Three fingers of analysis when two will do.
Mild spoilers for Captain Marvel.
Nicholas Joseph Fury, holding a wet plate in one hand and a soapy scrubber in the other, stood at the sink next to a superhuman but practical blonde who waited for him to sing another verse to The Marvelette’s “Please Mr. Postman.” But he sang nothing; he had been game enough to illustrate his point with the few lyrics and Motown moves already demonstrated, except now the woman’s grin and sidelong glance warned him to tread with caution. The smirking woman knew, as did Fury himself, that it was a bad idea to give her any more ammunition for teasing, even if he did secretly delight in it.
Fury had been working for S.H.I.E.L.D long enough to be already tired, his existence constantly bone-weary; he was tasked with training up a greenhorn named Coulson who was disconcertingly quiet most of the time even if he seemed to have a good head, and more importantly, gut; after everything that had happened in the past few days Fury was worried the stakes for the continuation of human existence were reaching impossible heights, and the same went for several other species newly discovered and barely comprehended by the heretofore grounded government agent. Fury was drained. But he was also relieved, and furthermore was a guest in the Rambeau household and the recipient of a much-needed home-cooked meal and so was repaying Maria her kindness with the smallest and most banal return of favor. Nick Fury was doing the dishes.

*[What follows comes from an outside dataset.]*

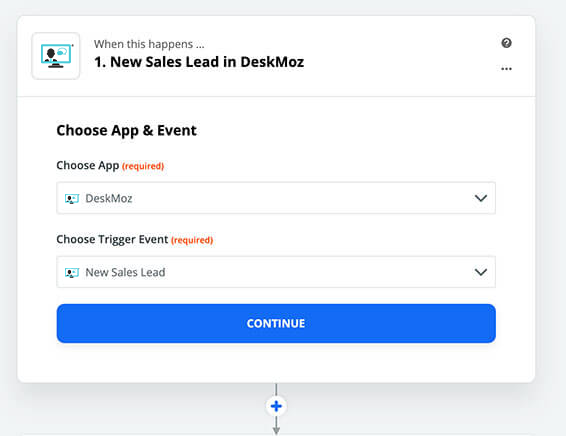566x436 pixels.
Task: Click the DeskMoz app logo in step header
Action: (56, 56)
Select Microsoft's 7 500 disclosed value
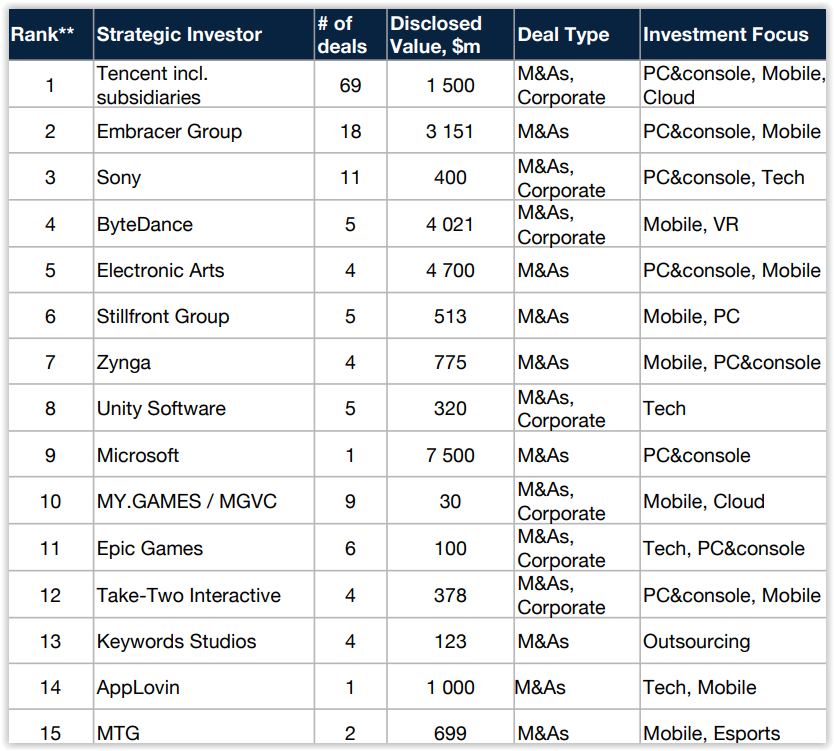Viewport: 834px width, 751px height. tap(450, 455)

Maria Rambeau, the woman at whose sink Fury was currently dish-scouring, was entertaining her other guests in a small dining room off of the kitchen. Sitting on the staircase was Monica Rambeau, Maria’s daughter, a precocious girl with a bright smile and unending depth of compassion who would resemble a superhero if it were not for her status as a sixth-grader. Perhaps the most interesting person in the Rambeau house was the one nearest by, the previously mentioned sarcastic blonde woman who proved with recent events to be the kind of heroic that myths were made on.
Carol Danvers is an excellent drier of plates, displaying fine talent as a dish-racker, but she is equally known for the role she played in almost singlehandedly kicking the ever-living snot out of a group of marauding aliens bent on interplanetary invasion and discriminatory warfare. She also saved Fury’s skin at a time when the ally/rival relationship between the two was still murky and unclear. Since then, Danvers has been one of Fury’s constant companions, nevermind that said incident happened mere days before this impromptu dinner party. Life comes at you fast.
She’s lately come to remember herself after a prolonged and manipulated lapse of memory that left her with only brief flashes of her past life and an abbreviated version of her own name. The bulk of the credit for her return to self goes to the ministrations of those who know and love her best, as well as to her own drive and resilience, but Fury’s proud to have helped connect enough dots to get her to Maria and Monica; proud to have met her at all. She likes him too, and would confess to feeling very protective of him, admitting so without words by retrofitting a pager to provide Fury a direct line of communication with her while she’s literally anywhere else in the universe. She gifts this to him cautiously, having been burned by a mentor before. Not enough, though, to completely forgo the strength via vulnerability that’s served her well until now. Still, she clarifies, it’s “just for emergencies.”
Vulnerability as strength is something Fury understands. In the kingdom of the blind, the one-eyed man is king. Fools think of vulnerability as weakness, a thing to seize upon and exploit. When you teach someone how to fight with one arm tied behind their back, what happens when they’re finally set free? Luke Skywalker throwing away his weapon in the final showdown with his corrupted father was what stirred Vader’s heart to protect the boy from the Emperor’s wrath and come back to the light. Recently Fury had seen another father adapt himself profoundly to reconnect with his lost family. Watching him timidly reunite with his displaced child, made shy by time and distance, was enough to make Fury and his compatriots readjust their own opinions of a war that seemed clear-cut just days before.
These were the strong ones: the general working with the “enemy” and doing whatever it takes to get back to those he loves; the new guy going against direct orders when instinct warns that something’s not quite right; the soldier who stops fighting for the wrong side in an unjust war; the kid getting back up when she’s knocked down, over and over and over again. There’s nothing heroic about washing the dishes, of course, though refusing to offer when given room and board for the night would certainly be showing one’s whole entire ass in the face of hospitality. No, Fury knew he wasn’t a hero. But damned if he didn’t know one when he saw her.